横風成分(クロスウィンド)計算ツールの使い方
横風成分(クロスウィンド)計算機は、航空機の離着陸時における滑走路中心線に対する風のベクトル分解(横風・向かい風・追い風)を事前確認するためのオンラインツールです。滑走路番号(方位)、METAR等で報じられる風向(風が吹いてくる方位)および風速を入力するだけで、横風成分と風の吹き込んでくる左右の向きを即座に計算します。
- 滑走路方位(Runway Heading)を入力 — 方位角(度)を入力します(例: 滑走路36の場合は 360°、滑走路18の場合は 180°)。
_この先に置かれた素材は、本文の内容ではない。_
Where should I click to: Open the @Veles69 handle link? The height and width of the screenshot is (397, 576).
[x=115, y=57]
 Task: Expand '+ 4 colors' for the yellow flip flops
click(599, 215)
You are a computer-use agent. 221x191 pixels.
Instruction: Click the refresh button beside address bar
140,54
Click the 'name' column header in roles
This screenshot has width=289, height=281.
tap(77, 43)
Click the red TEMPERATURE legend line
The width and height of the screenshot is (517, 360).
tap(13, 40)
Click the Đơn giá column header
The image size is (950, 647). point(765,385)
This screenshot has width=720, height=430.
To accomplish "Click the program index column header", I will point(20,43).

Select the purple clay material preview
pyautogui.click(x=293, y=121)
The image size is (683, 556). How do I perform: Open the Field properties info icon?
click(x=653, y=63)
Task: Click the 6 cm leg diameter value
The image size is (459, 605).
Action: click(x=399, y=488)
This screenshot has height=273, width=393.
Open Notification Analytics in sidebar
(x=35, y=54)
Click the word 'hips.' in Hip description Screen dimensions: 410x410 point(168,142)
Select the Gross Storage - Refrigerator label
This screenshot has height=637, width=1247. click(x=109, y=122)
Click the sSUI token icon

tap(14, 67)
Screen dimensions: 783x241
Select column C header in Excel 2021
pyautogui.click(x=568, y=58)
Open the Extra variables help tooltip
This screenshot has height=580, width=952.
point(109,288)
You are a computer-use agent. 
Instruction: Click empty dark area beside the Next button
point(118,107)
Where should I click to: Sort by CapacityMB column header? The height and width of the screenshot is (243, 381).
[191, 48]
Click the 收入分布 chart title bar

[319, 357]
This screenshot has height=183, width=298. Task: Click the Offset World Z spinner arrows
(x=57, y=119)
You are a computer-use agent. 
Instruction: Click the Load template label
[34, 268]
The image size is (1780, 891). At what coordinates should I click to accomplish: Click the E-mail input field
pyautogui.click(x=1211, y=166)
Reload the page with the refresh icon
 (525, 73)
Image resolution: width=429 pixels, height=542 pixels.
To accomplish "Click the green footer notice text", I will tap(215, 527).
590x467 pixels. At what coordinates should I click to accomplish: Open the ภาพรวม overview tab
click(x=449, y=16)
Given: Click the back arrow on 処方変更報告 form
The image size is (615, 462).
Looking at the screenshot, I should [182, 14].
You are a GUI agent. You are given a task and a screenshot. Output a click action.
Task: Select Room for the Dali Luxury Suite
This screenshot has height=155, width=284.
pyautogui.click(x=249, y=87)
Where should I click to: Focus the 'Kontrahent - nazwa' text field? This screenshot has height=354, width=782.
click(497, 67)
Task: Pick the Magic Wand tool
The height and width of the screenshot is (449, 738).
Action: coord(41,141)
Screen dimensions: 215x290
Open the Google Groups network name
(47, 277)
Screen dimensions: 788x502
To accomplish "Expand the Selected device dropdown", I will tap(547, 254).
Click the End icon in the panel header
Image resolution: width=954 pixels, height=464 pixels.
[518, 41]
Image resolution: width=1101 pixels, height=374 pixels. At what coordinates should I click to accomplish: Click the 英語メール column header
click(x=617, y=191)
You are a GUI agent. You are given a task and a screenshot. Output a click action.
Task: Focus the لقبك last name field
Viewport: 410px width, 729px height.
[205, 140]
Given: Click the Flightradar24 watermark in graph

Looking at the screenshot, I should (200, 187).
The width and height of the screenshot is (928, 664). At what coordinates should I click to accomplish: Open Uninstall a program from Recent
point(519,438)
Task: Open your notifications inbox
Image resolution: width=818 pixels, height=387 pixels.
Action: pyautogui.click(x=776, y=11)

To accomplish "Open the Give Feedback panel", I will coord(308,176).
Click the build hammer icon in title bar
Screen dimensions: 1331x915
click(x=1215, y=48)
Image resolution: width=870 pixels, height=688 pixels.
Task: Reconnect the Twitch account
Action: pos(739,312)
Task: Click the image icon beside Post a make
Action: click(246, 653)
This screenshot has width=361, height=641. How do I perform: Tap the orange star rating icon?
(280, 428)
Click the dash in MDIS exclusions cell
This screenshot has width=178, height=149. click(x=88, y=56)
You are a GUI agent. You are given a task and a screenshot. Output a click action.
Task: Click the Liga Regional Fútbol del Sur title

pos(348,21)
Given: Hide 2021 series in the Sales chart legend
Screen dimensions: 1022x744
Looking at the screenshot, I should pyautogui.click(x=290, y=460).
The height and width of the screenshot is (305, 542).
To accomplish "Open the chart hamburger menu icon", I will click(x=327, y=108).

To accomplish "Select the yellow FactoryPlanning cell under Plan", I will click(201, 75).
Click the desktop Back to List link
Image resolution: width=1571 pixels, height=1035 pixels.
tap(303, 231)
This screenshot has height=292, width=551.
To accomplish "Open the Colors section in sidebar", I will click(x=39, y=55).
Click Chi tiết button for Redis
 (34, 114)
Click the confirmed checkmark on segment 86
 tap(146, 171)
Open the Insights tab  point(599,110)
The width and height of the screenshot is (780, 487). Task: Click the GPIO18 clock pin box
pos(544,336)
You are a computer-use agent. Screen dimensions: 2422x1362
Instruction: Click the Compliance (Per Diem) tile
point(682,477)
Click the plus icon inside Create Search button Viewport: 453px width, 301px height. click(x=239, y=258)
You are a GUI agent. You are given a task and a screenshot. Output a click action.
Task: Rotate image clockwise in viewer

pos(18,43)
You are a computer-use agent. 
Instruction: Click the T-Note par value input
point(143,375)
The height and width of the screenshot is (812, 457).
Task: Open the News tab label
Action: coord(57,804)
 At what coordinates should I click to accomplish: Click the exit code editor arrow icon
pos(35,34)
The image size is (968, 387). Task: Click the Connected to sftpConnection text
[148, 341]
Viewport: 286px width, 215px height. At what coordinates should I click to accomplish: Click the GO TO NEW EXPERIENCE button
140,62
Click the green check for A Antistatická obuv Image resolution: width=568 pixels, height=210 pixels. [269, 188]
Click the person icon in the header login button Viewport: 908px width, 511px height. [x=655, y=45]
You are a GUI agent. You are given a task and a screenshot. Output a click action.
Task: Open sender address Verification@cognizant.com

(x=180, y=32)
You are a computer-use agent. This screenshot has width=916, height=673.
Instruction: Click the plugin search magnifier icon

- 風向(Wind Direction)を入力 — METARやアプローチ情報で報じられる風向(吹いてくる方位)を入力します。
- 風速(Wind Speed)を入力 — 風速数値を入力し、単位(ノット kt、m/s 等)を選択します。
- 計算結果の確認 — 横風成分 計算機が横風成分(左側から/右側から)、向かい風/追い風成分、および相対風向角を表示します。
計算式と理論背景 - 横風成分(クロスウィンド)計算機
横風成分 計算機では、三角関数に基づく風のベクトル分解を適用しています。
相対角度 (Δθ) = 風向 − 滑走路方位 (±180°範囲に正規化)
横風成分 (Crosswind) = | 風速 × sin(Δθ) |
縦風成分 (Head/Tail) = 風速 × cos(Δθ) (正の値: 向かい風 / 負の値: 追い風)
| 項目 | 意味 |
|---|---|
| Δθ | 滑走路中心線と風向の間の交差角度 |
| 風速 | 報じられている定常風速 |
| 横風成分 | 滑走路と直角(90度)方向の風の成分 |
| 縦風成分 | 滑走路と平行方向の風の成分(向かい風/追い風) |
注意事項と限界
本計算機は定常風(Mean Wind)を前提としています。突風(Gust)が発生している場合は、定常風速ではなく最大突風速(Gust Speed)を用いて安全マージンを考慮してください。
横風成分(クロスウィンド)計算ツールの活用事例
横風成分 計算機は、パイロットのフライト計画や航空ファン・ドローン操縦の安全確認に最適です。
- 飛行前ブリーフィング(Pre-flight) - METAR/TAF情報から、使用予定の滑走路に対する横風成分が機体の限界(Demonstrated Crosswind)を超えていないか確認します。
- パーソナルミニマムの確認 - 自身の操縦技量・ライセンスでの安全許容限度(パーソナルミニマム)と実際の風を照合します。
- ドローン・UAV操縦およびセーリング - 強風下での離着陸や操縦可能性を迅速に事前評価します。
- 操縦訓練・航空教育 - パイロット訓練生が三角関数による風の分解概念を視覚的に学ぶ教材として活用できます。
横風成分(クロスウィンド)計算機を活用して、安全な離着陸判断にお役立てください。